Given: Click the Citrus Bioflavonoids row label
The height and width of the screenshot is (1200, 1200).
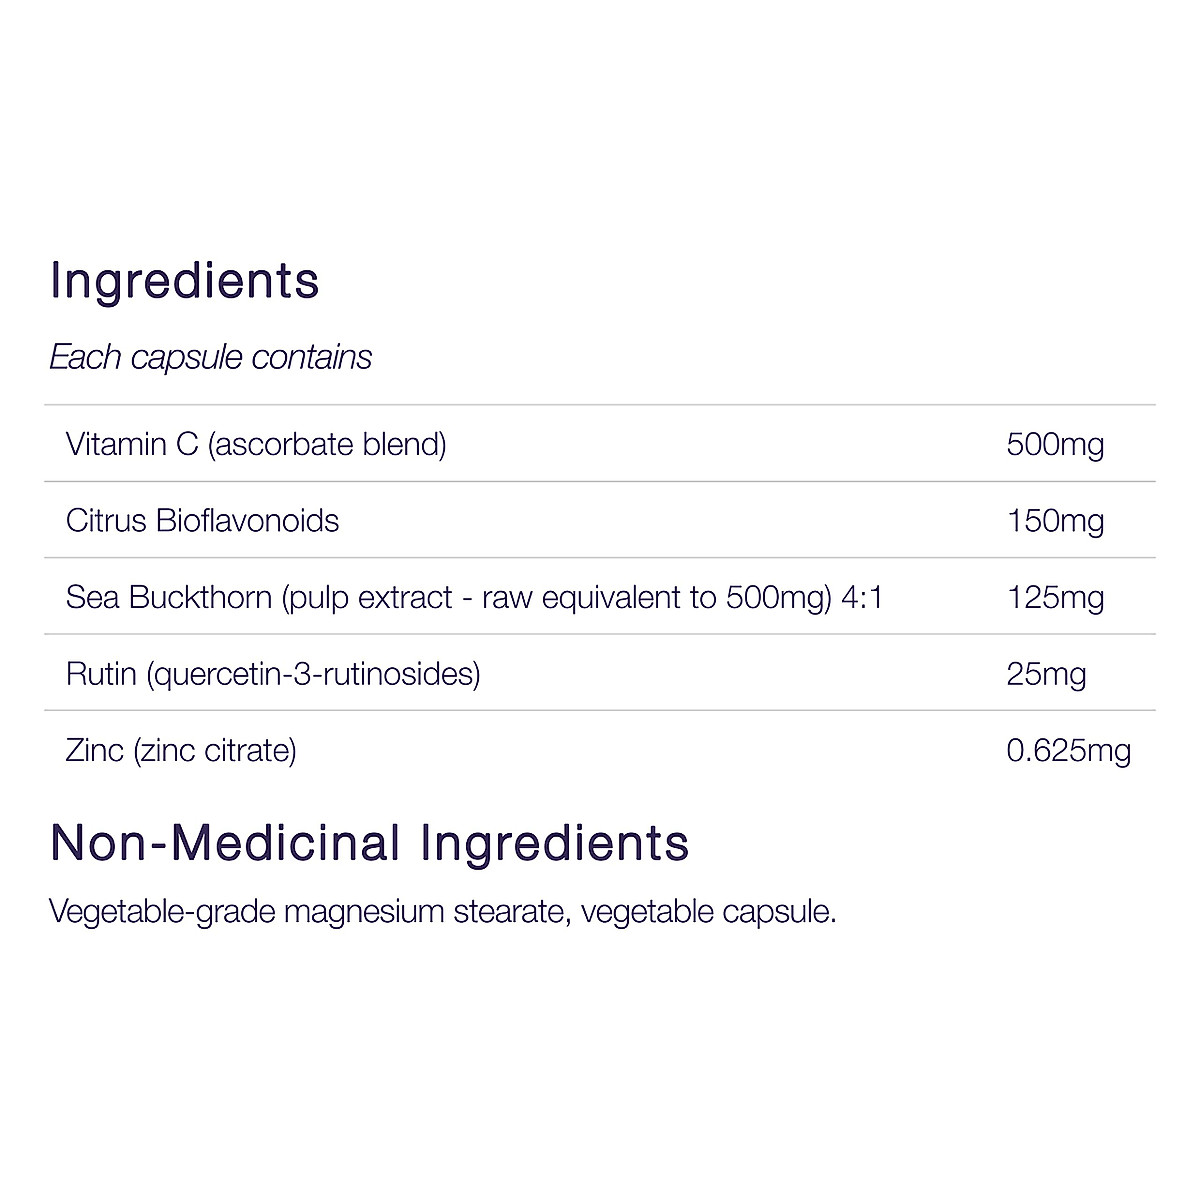Looking at the screenshot, I should tap(202, 521).
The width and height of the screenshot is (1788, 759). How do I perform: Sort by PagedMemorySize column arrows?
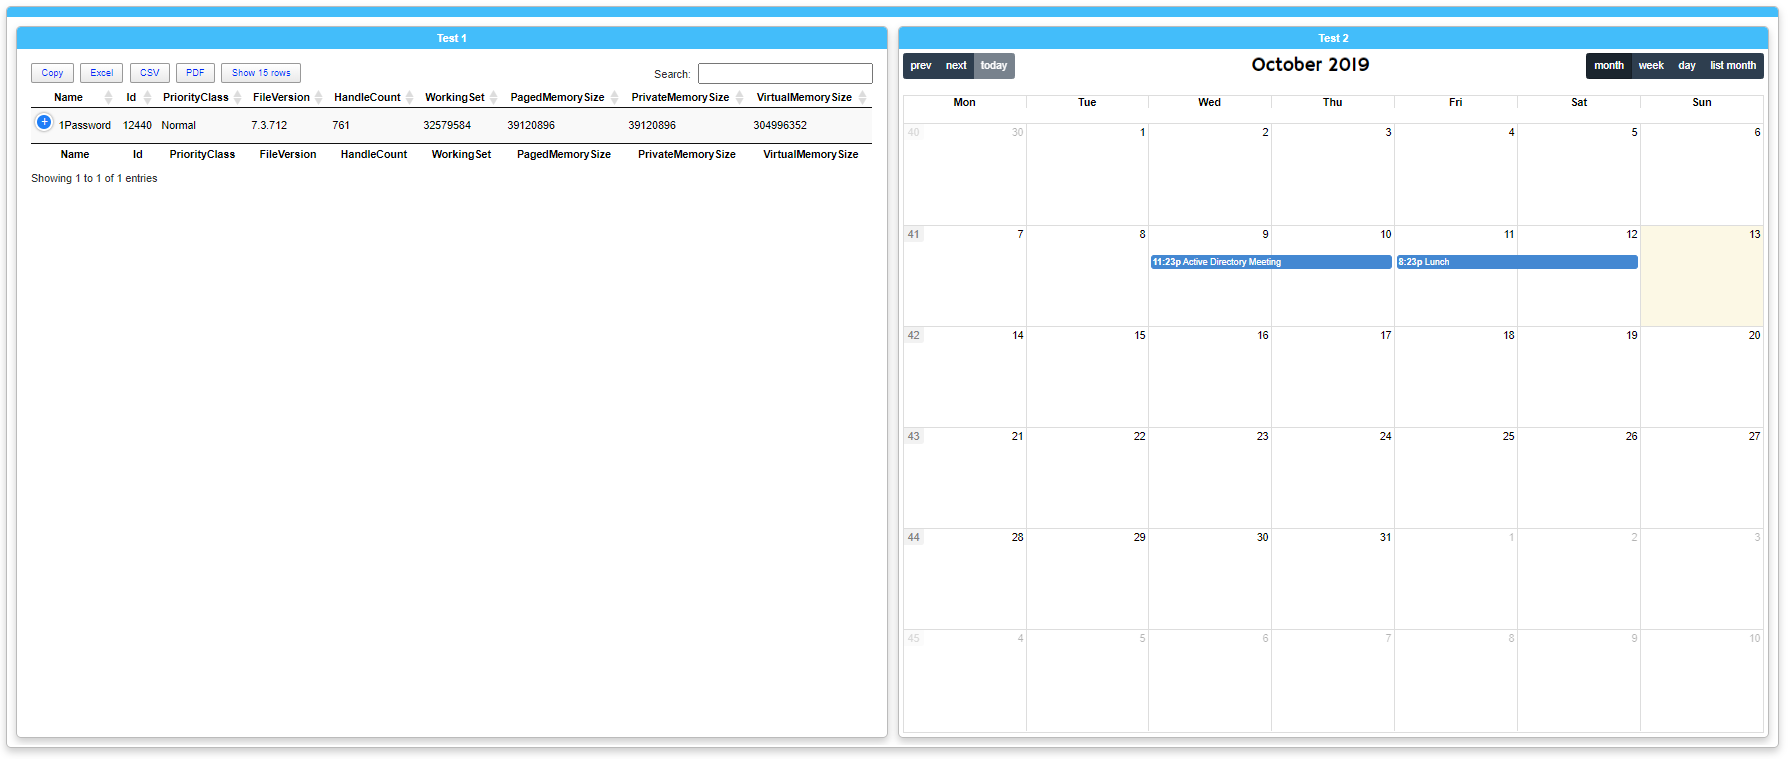614,98
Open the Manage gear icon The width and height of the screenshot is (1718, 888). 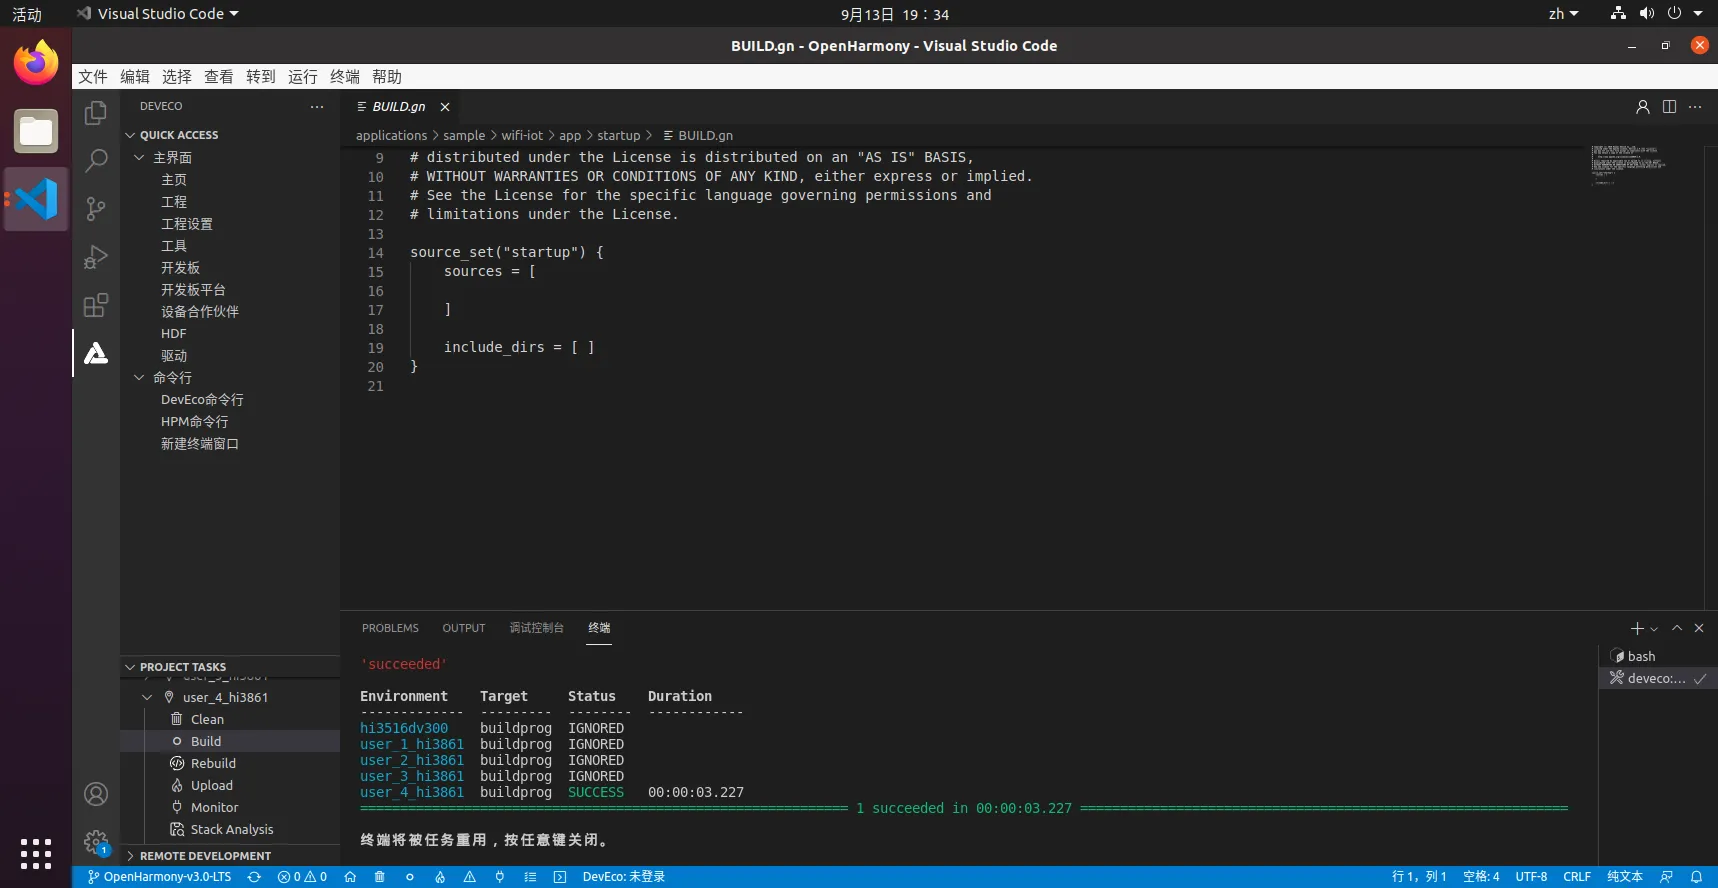coord(96,842)
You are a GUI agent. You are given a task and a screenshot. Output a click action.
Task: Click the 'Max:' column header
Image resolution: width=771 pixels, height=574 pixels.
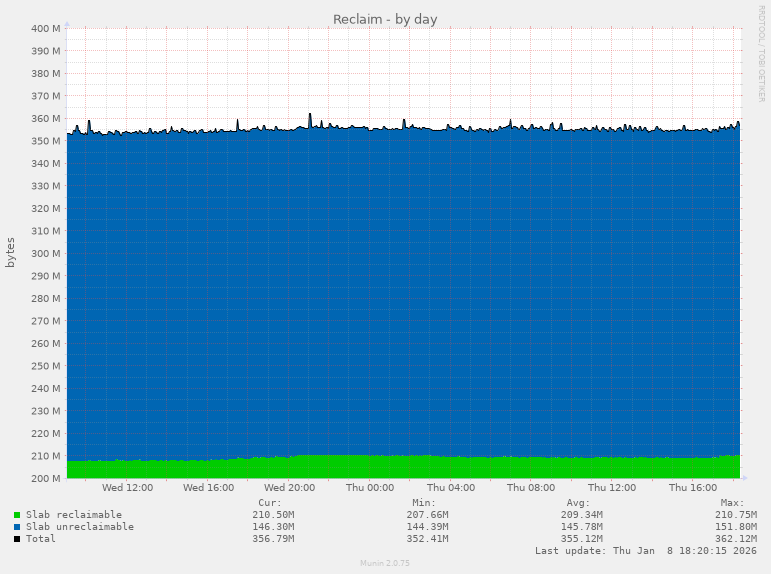point(732,503)
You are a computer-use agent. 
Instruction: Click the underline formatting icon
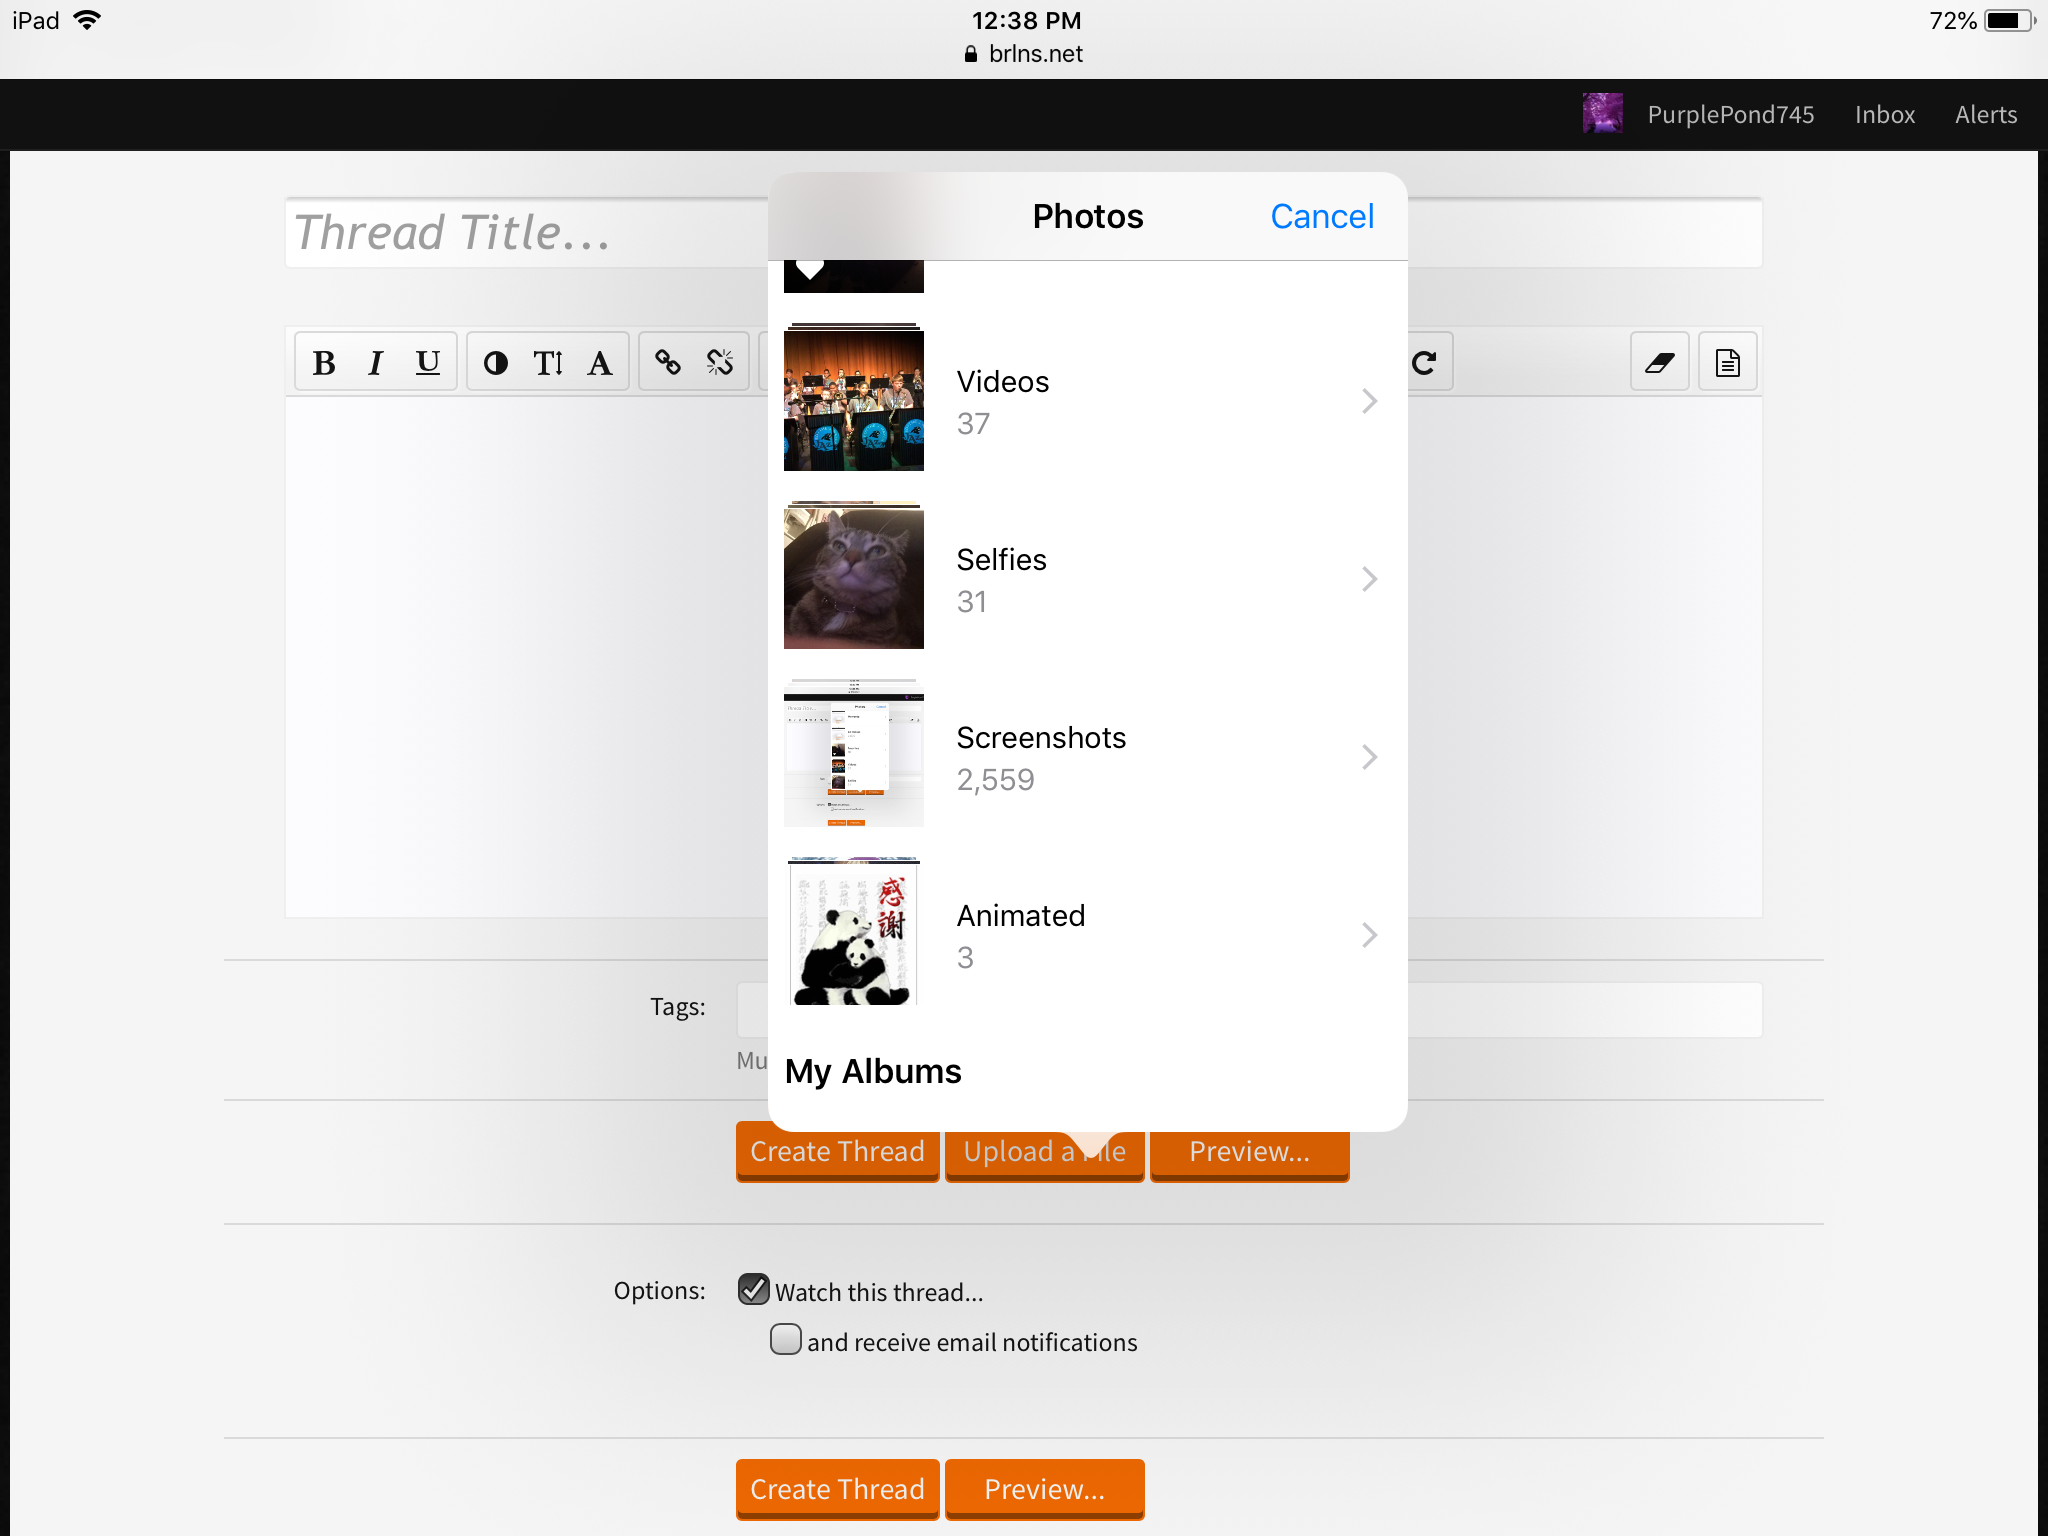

■ ■ ■ ■ ■ ■ ■

• **What this task involves**:
Return all lines from the material that contain "agent".

• **Written answer**:
You are a GUI agent. You are given a task and a screenshot. Output a click action.
You are a computer-use agent. 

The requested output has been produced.